I agreed to go and meet them, fuelled up the Jaguar - itself no mean task in France because petrol is so heavily taxed - and set off down the plane tree-lined roads. Lunch was at a seafood restaurant and I was pleased to find my hosts young and entertaining. Afterwards they took me to see their latest development. I was surprised to see that they were well-built homes with nice gardens full of flowers, and beautifully furnished. The pair were self-critical too, pointing out where they could have done a better job.
Over the next few months we became friends. They went on to do two further developments together, one of them a former convent that they turned into a hotel. The Sunday Times called it the "best small hotel in the south of France". Even allowing for journalistic exuberance, it was a good place to spend a night. A couple of years ago, my two friends parted company. The Irish one decided to stick around in France. "In Dublin everyone's an entrepreneur," he said. "Here there is hardly any competition."

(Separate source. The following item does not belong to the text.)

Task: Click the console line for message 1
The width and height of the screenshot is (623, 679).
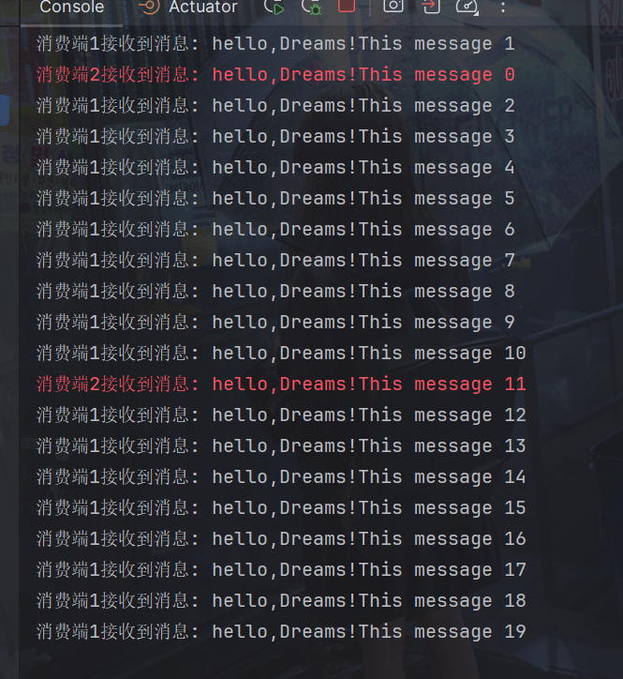Action: click(x=275, y=44)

He bought a chateau that he planned to turn into 25 or so units that he would sell off-plan. Then Lehman Brothers went into liquidation and off-plan property sales were about as popular as chocolate sun-loungers. This summer I saw my friend again. He was surprisingly chipper. "I've sold just about all of them," he said. I was delighted to hear this, and wished him well. This week I received an e-mail. His news was grim. All the properties remained sold, planning permission was solid, but his bank, which had originally demanded that he put up ?500,000 (Dh2.7 million), was now asking for a further ?500,000 before they would disburse a centime. Did I by chance know anybody who might be interested in a short-term loan that would pay out 20 per cent interest?

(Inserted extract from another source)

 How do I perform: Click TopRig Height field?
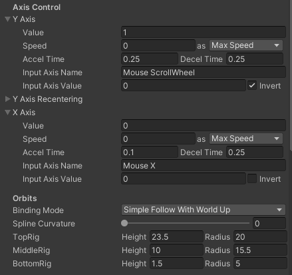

I was relating this story to a few colleagues on a drive to Dubai and promised to send them more details. The next day I did just that, and copied in a few others from my address book, pointing out that this might be a good opportunity. If I had some money myself I might have been tempted, but I share a bank account with my wife and whenever there is any money in it, we race to empty it. Anybody who knows my wife will appreciate it is no contest.
A few contacted me for more details; one friend, who shall be nameless, pointed out that my Irish pal was clearly in need of help but he preferred to wait until the terms got even more generous. Suddenly an e-mail thundered into my inbox. "Twenty per cent return!!!!! Bernie Madoff anyone?? 20 per cent returns do not exist in the real world chaps. The business journalists cc'd on this e-mail maybe ought to consider this more of an opportunity for a story than an investment."
So not only was I being accused of sending my mates up the river, but also of missing a story on my doorstep. To make matters worse, he had copied his snotty remarks to everyone on the list. If he had sent it to me alone, I would have been tempted to ignore it, but now there was no option but to respond. I told him - along with all the poor recipients who were probably sick of the whole story by now - that there is a world of difference between a convicted fraudster and an entrepreneurial Irishman battling with French banking bureaucracy while looking for mezzanine financing. If there is a story here, it is about the duplicity of French banks, who lend only to those who have money.
My Irish pal was rather less amused, pointing out that 20 per cent is pretty much the industry standard. "Please tell me he's not a business journalist," he said. I couldn't disabuse him. However, the e-mail writer has been covering Wall Street, where everyone is a hero until the former chairman of NASDAQ turns out to be running a US$65 billion (Dh238.76bn) Ponzi scheme. Having missed the story on his doorstep, now he thinks everyone is a villain. But that's Wall Street, unable to distinguish between black and white unless it's behind bars.